SeasonGPMINPTSREBASTFG%3P%
2025-263627.916.25.82.7.497.389

Source: Basketball-Reference.

ADVANCED

Advanced & historical

Advanced metrics

Career high
50 points on 10-of-11 from three (2025)
Franchise record
Broke Alex English's single-game mark of 47
2023 Finals Game 4
27 points on 11-of-15 shooting
Dunk Contest
2× runner-up (2016, 2020)

Where he sits in history

2023 titleGuarded the opponent's best wing on a championship team
Slam Dunk ContestIconic duels vs Zach LaVine (2016) and Derrick Jones Jr. (2020)
TributeChanged No. 50 to No. 32 to honor his late brother Drew (2024)

Playoffs

2023 Finals G4
27 11-15
Role
Top-wing stopper
Title
2023 champion
Athleticism
Elite

Hardware

NBA Champion (2023)
Dunk Contest runner-up
OUTLOOK

Where it's headed

AI-generated · updated July 12, 2026

The perfect complementary star — locked in long-term as the two-way connector who makes Denver's stars work.

Signed through the end of the decade on a four-year, $133 million deal, Gordon is the low-maintenance, high-impact piece every contender covets: elite defense across five positions, efficient finishing, and a total absence of ego. As long as he's healthy, he's the ideal third star around Jokić and Murray.

Two-way valueElite
AthleticismTop-tier
Fit around starsIdeal
Self-created offenseBy design, low

Contract

Deal
4 yr / $133M signed 2024
Role
3rd star glue
Age
30 prime
Bottom line

The blueprint for a modern role star: sacrifice the numbers, guard everyone, finish everything, and win. Denver doesn't have a 2023 banner without him.

FAQ

Quick answers

Why does Aaron Gordon wear number 32?

He changed from No. 50 to No. 32 to honor his older brother Drew Gordon, who died in a car accident in May 2024.

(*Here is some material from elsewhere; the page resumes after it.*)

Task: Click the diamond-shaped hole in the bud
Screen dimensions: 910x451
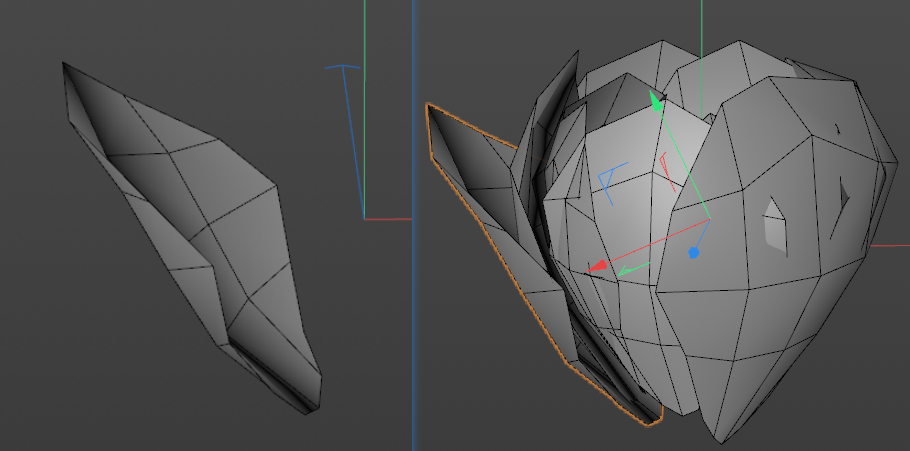Action: tap(773, 221)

Did Aaron Gordon win the Slam Dunk Contest?

No — he finished runner-up twice, in 2016 (to Zach LaVine) and 2020 (to Derrick Jones Jr.), in duels widely considered among the best ever.

What is Aaron Gordon's role on the Nuggets?

He's the selfless two-way connector — guarding the opponent's best wing, finishing at the rim, and spacing the floor around Nikola Jokić — which keyed Denver's 2023 title.

What is Aaron Gordon's career high?

50 points on 10-of-11 from three in the 2025-26 opener, breaking Alex English's Nuggets single-game record.